* **Data rows**

○ ○ ○

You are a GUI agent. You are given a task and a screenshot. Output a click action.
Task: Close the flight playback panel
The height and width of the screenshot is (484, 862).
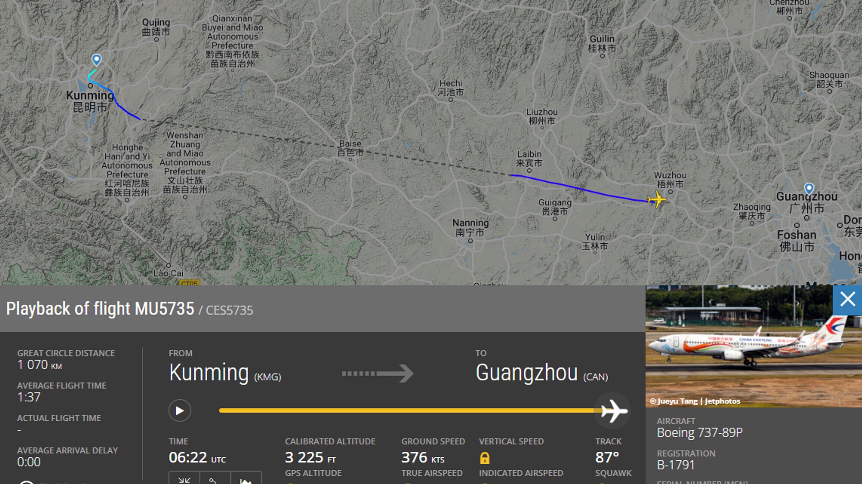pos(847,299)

○ ○ ○

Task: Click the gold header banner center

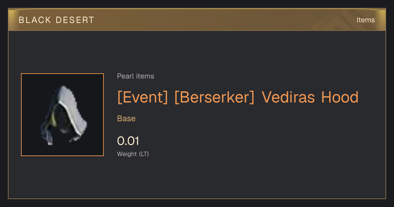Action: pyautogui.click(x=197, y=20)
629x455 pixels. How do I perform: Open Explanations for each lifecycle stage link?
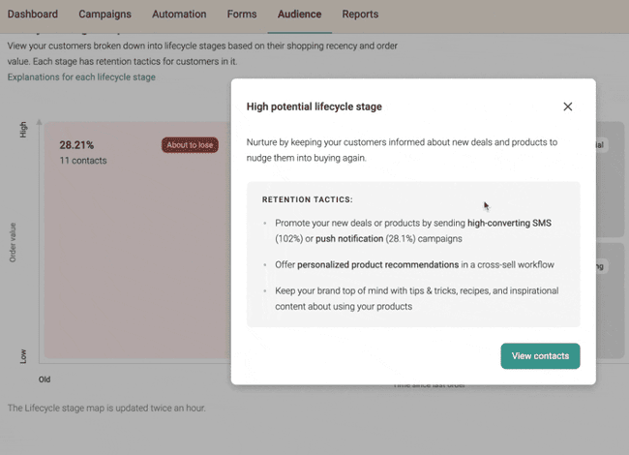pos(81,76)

○ ○ ○

* **Job**
Could you rewrite the listing starting at the line that contains "You are a GUI" and ending at the line that contains "pos(847,299)", replacing "screenshot" with "screen image" and leaving everything else unchanged? Omit the pictures from your answer.

* **Correct response**
You are a GUI agent. You are given a task and a screen image. Output a click action.
Task: Close the flight playback panel
The height and width of the screen image is (484, 862).
pos(847,299)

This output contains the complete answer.